▶ What is expected: Copy the material word for word from its first line through the line containing "Looking at the screenshot, I should click(x=1096, y=504).", including both of those lines.

------------

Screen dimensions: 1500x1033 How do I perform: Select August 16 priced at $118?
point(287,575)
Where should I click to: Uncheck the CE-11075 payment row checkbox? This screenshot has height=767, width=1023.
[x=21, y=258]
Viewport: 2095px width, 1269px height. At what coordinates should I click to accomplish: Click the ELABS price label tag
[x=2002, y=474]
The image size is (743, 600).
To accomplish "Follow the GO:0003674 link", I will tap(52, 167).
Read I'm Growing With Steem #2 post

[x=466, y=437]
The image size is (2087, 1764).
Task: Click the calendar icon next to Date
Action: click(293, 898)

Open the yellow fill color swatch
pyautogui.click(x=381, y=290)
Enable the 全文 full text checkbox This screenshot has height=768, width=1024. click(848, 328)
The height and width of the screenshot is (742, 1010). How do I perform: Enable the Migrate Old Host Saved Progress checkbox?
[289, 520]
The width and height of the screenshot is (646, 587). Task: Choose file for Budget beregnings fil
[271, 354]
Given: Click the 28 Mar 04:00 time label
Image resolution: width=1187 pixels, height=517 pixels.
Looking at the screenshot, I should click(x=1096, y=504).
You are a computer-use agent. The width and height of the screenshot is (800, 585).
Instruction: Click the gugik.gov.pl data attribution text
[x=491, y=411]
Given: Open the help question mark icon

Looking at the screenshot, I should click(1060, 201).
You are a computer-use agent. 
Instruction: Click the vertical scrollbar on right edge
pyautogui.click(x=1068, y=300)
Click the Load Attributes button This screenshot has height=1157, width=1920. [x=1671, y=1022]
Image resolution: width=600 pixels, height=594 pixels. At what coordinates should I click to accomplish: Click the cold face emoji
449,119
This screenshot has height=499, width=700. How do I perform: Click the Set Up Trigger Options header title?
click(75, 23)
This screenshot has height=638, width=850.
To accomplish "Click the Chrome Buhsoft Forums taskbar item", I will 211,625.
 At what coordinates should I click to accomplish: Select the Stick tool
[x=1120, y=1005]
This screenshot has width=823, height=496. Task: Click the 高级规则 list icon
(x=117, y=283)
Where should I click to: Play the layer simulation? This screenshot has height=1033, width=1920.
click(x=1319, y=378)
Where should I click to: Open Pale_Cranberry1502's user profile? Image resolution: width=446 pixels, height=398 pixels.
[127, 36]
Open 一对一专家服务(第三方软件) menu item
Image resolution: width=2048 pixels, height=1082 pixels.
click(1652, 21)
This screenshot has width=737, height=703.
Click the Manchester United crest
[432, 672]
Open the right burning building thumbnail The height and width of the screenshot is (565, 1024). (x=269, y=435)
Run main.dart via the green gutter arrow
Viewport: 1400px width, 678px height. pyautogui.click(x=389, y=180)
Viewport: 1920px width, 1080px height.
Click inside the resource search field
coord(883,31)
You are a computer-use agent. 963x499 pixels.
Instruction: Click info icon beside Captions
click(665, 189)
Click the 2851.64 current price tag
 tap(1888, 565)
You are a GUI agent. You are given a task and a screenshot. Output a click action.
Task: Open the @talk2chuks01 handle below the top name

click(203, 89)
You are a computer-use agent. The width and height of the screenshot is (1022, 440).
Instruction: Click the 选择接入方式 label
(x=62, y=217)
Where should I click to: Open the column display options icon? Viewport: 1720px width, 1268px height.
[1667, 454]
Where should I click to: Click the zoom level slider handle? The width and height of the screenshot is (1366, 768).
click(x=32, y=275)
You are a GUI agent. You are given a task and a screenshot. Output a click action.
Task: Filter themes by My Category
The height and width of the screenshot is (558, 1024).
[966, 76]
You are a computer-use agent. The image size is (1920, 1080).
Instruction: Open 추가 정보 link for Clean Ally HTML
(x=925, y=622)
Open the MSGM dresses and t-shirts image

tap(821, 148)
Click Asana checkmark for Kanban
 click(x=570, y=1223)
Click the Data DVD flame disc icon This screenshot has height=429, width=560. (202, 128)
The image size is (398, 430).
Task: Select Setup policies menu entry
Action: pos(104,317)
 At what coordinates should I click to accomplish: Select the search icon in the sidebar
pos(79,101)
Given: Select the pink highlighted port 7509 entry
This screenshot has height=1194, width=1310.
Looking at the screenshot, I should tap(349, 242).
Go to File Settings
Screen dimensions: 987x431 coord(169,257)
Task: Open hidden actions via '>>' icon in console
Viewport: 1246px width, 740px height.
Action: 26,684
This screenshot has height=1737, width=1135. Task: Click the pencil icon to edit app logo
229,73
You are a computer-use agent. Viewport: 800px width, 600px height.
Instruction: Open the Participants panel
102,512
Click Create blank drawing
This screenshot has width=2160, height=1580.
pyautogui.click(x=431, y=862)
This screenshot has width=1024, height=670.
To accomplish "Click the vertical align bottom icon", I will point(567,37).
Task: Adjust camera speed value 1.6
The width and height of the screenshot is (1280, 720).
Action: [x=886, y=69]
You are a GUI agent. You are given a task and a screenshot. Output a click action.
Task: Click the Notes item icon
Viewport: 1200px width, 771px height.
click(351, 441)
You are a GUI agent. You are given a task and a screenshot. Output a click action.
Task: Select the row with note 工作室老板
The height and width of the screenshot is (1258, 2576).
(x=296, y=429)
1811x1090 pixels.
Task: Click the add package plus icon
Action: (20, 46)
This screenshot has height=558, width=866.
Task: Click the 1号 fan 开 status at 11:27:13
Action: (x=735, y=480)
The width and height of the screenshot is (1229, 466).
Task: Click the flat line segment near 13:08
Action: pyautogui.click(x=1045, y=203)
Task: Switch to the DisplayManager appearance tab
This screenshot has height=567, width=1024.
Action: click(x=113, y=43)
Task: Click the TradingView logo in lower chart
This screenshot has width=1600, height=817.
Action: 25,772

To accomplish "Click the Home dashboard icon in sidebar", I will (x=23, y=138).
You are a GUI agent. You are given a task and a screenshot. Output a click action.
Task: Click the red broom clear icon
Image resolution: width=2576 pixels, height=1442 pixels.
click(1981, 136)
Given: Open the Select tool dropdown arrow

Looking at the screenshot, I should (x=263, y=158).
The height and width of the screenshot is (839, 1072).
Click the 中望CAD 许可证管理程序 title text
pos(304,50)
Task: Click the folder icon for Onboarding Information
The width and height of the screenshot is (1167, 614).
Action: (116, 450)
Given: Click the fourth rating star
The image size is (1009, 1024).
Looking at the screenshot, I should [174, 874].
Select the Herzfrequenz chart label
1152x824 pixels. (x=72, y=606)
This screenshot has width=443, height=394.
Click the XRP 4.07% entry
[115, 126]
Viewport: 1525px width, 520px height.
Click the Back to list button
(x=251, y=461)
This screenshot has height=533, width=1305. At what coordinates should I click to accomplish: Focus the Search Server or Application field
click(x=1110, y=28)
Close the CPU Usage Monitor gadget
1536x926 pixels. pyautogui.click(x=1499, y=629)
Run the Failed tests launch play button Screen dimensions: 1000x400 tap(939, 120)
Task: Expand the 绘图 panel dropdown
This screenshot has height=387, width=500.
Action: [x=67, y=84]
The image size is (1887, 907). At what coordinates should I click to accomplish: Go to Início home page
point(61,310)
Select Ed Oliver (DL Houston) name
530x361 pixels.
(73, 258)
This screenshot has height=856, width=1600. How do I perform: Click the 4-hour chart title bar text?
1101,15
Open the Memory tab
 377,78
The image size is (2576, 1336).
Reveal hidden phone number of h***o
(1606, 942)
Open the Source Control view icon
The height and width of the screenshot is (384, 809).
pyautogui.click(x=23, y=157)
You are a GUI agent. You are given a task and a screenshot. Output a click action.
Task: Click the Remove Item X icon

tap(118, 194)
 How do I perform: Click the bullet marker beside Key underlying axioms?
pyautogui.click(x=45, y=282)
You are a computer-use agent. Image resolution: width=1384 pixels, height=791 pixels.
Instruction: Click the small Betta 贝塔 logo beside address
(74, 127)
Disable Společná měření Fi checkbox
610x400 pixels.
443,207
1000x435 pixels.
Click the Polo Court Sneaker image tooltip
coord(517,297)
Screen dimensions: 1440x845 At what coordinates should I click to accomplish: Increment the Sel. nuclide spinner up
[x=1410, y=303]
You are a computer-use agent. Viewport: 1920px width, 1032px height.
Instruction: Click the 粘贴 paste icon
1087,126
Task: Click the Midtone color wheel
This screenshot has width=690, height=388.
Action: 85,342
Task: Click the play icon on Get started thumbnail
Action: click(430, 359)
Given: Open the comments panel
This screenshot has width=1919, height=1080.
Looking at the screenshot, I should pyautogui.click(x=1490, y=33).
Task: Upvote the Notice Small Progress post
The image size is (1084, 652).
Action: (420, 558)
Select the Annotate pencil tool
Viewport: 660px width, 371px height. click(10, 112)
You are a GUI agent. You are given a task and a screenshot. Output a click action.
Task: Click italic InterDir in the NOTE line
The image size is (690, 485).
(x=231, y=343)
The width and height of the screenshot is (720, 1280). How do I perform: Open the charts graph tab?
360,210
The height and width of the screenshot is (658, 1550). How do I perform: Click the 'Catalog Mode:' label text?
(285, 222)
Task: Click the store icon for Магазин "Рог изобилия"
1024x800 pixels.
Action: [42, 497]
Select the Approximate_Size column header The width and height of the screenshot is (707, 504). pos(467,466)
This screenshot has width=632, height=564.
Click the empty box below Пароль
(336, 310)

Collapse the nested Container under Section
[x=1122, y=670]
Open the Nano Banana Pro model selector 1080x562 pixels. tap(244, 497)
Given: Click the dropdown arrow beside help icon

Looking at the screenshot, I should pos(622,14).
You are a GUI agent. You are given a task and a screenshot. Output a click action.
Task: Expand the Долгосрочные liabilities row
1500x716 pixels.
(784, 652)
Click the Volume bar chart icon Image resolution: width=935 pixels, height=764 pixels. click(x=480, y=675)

------------

▶ Answer to the problem:
Screen dimensions: 1500x1033 How do I perform: Select August 16 priced at $118?
point(287,575)
Where should I click to: Uncheck the CE-11075 payment row checkbox? This screenshot has height=767, width=1023.
[x=21, y=258]
Viewport: 2095px width, 1269px height. At what coordinates should I click to accomplish: Click the ELABS price label tag
[x=2002, y=474]
The image size is (743, 600).
To accomplish "Follow the GO:0003674 link", I will tap(52, 167).
Read I'm Growing With Steem #2 post

[x=466, y=437]
The image size is (2087, 1764).
Task: Click the calendar icon next to Date
Action: click(293, 898)

Open the yellow fill color swatch
pyautogui.click(x=381, y=290)
Enable the 全文 full text checkbox This screenshot has height=768, width=1024. click(848, 328)
The height and width of the screenshot is (742, 1010). How do I perform: Enable the Migrate Old Host Saved Progress checkbox?
[289, 520]
The width and height of the screenshot is (646, 587). Task: Choose file for Budget beregnings fil
[271, 354]
Given: Click the 28 Mar 04:00 time label
Image resolution: width=1187 pixels, height=517 pixels.
Looking at the screenshot, I should click(x=1096, y=504).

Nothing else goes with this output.